日本政府をはじめとする諸外国は、このようなEU-CBAMの一方的運用や複雑な認証手続きに対し、世界貿易機関(WTO)の最恵国待遇や国民待遇といった無差別原則、ならびに国連気候変動枠組条約(UNFCCC)における「共通だが差異ある責任(CBDR)」の理念に反するものとして一貫して批判を展開している。しかし、貿易現実における不利益を回避するためには、単なる制度批判にとどまらず、日本の炭素賦課金や特定事業者負担金が「EUと同等に機能する正当な炭素価格設定」として多国間および二国間交渉において認定されるよう、技術的な制度整合性の協議を加速させることが不可欠である。
6. 結論
日本における炭素賦課金制度(化石燃料賦課金および特定事業者負担金)は、従来の環境保護を主目的とした一律課税とは異なり、20兆円規模の先行投資(GX経済移行債)を後年度の成長成果で回収するという、産業政策と環境政策が高度に融合した独自の設計を有している。本制度の根底には、政府による補助金や金融支援を活用して今のうちに脱炭素・省エネ体質へ転換しておかなければ、将来的に炭素価格が上乗せされた高いエネルギー代や排出枠購入コストの負担により市場での生き残りが極めて厳しくなる、という明確なメッセージをあらかじめ提示し、企業の自発的な設備投資を強力に促す政策意図が存在する。
本制度の目的を完遂し、日本の産業競争力を維持・強化するためには、まず2028年度の化石燃料賦課金導入に向け、将来的な炭素価格の上昇軌道を事前かつ明確に提示することで、事業者の脱炭素投資に対する投資確信度を高めることが第一の要件となる。同時に、上流課税に伴うコスト転嫁が中小企業や需要家の経営基盤を損なわないよう、石油石炭税や再エネ賦課金の負担減少スピードに応じた極めて精緻な単価調整を行い、かつGX-ETSとの間での二重負担調整メカニズムを法制度として早期に確立することが求められる。
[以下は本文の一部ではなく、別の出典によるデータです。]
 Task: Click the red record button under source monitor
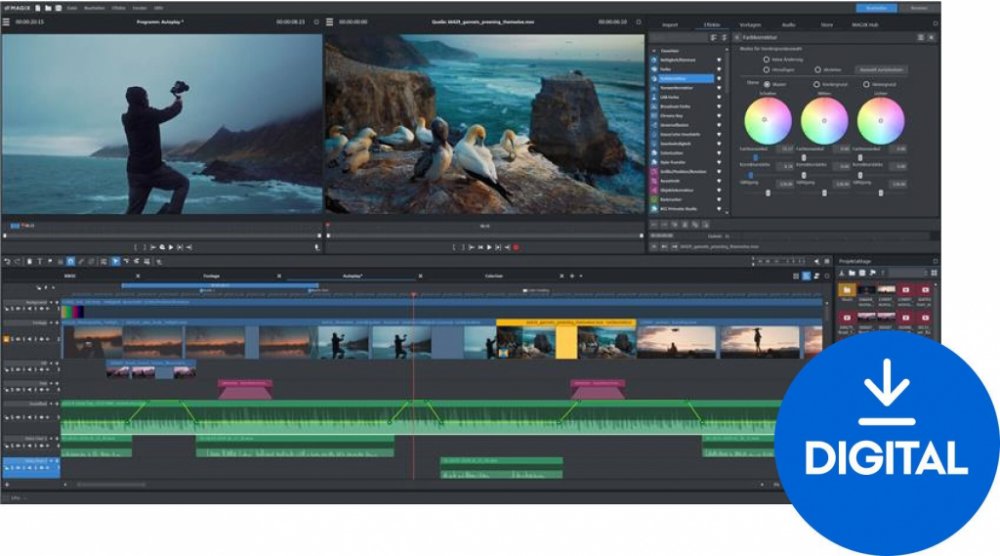(516, 246)
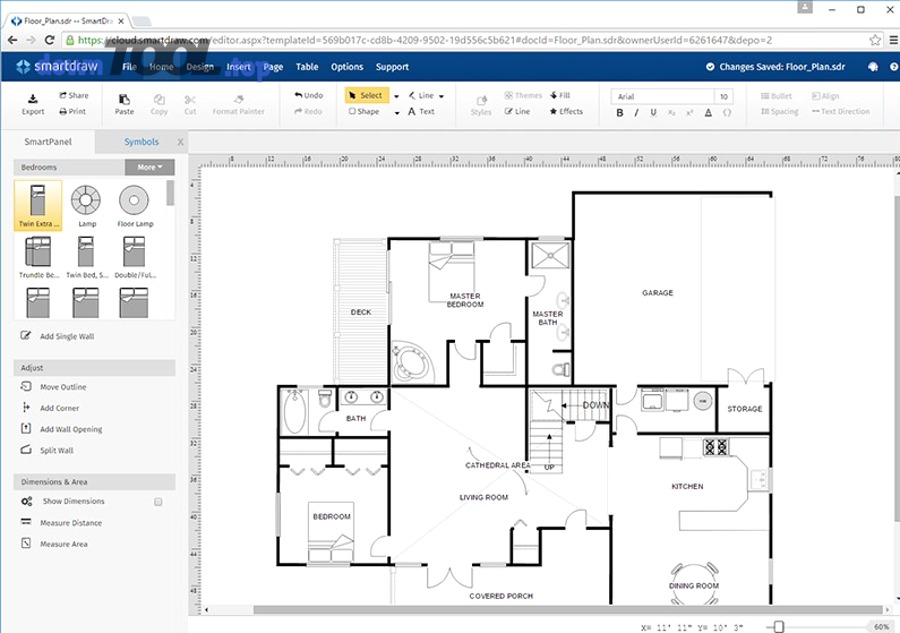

さらに、EU-CBAMに代表される諸外国の国境調整措置に対し、日本の独自アプローチである「成長指向型カーボンプライシング」による実質的な炭素コスト負担が国際的に適正に評価・控除されるよう、通商交渉を通じた多角的なフレームワークの構築を進めることが、2028年以降の本格的な炭素コスト時代における日本経済の持続的な発展を左右する決定的な要因となる。